MANILA, Philippines (UPDATED) – The Department of Environment and Natural Resources (DENR) targets to craft an administrative order this month, identifying certain areas in Boracay as a “critical habitat,” which would also mean restricting infrastructure projects and limiting tourists.

Environment Secretary Roy Cimatu said in a stakeholders’ meeting in his office on Wednesday, April 11, that the DENR would establish the Boracay Island Critical Habitat to protect and conserve forests and coastal marine areas in barangays Balaban and Yapak.

These areas would be for colonies of flying foxes, nesting grounds of marine turtles, and developing corals.

“Human disturbance, aggressive infrastructure development, and unregulated tourism have resulted [in] habitat destruction of the island’s wildlife. We will not allow further degradation of these ecosystems and species,” Cimatu said.

“Boracay is dependent on its biodiversity for water, soil stabilization, food, and as tourist attraction,” he added.

Establishments that might be affected by the proposed “critical habitat” areas include Boracay West Cove, Crimson Resort & Spa, Movenpick Resort & Spa, Ecovillage Resort & Convention Center, Costa Vista Boracay, Shangri-La, Alta Vista de Boracay, that of San Miguel Corporation, Mabuhay Maritime Express, Seven Seas Water Park, and that of the Demostenes-Tirol family.

Theresa Mundita Lim, director of the Biodiversity Management Bureau (BMB), said the administrative order will include protection measures that should be implemented by those who are occupying the affected areas.

“It will be a coordinated approach in protecting these species. This could mean activities in those areas will be limited because bats are nocturnal. There could also be restrictions in infrastructure development. There will be trade-offs,” Lim told reporters on the sidelines of the meeting.
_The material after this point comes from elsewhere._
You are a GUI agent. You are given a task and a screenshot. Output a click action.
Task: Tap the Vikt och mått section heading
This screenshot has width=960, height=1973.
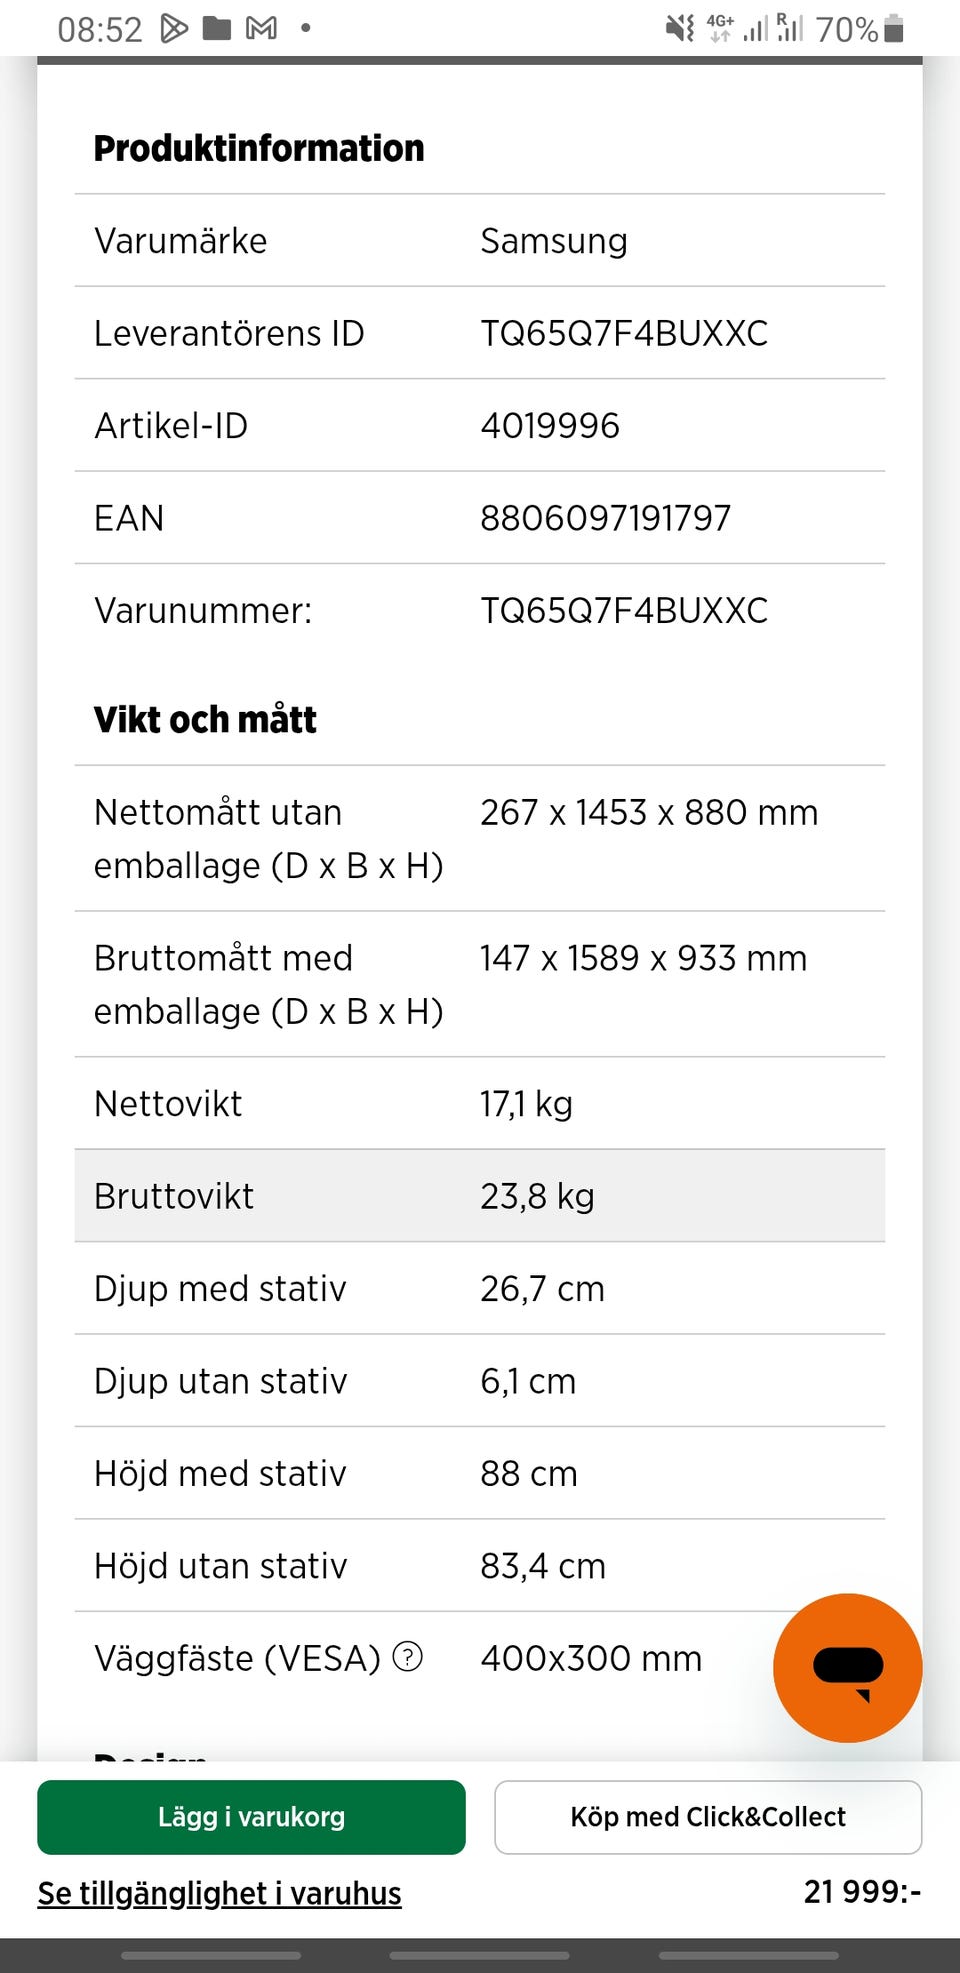click(205, 719)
If a certain establishment is found to be blocking a critical area, Lim said “it is possible” for the DENR to recommend a demolition order.

“Those will be some of the possible implications. Everything will be scientific-based. It will rely on the findings of the study,” Lim added.

The BMB had sent a team of experts to conduct a biodiversity assessment in Boracay last February 28 to March 2.

Lim said the bureau is set to meet with the Sangguniang Bayan ng Malay to discuss the proposed “critical habitat” areas.

Once approved by the Sangguniang Bayan ng Malay, the draft administrative order would be up for Cimatu’s signing, which is targeted within the month.

This plan comes after President Rodrigo Duterte closed Boracay to tourists for 6 months, starting April 26. 

While admitting he has no master plan for the island, Duterte said he wants to open Boracay to land reform. He stressed that Boracay is classified as agricultural and forest land, a claim backed by a presidential proclamation issued in 2006.  

Experts have criticized Duterte’s intentions for closing Boracay to tourists. 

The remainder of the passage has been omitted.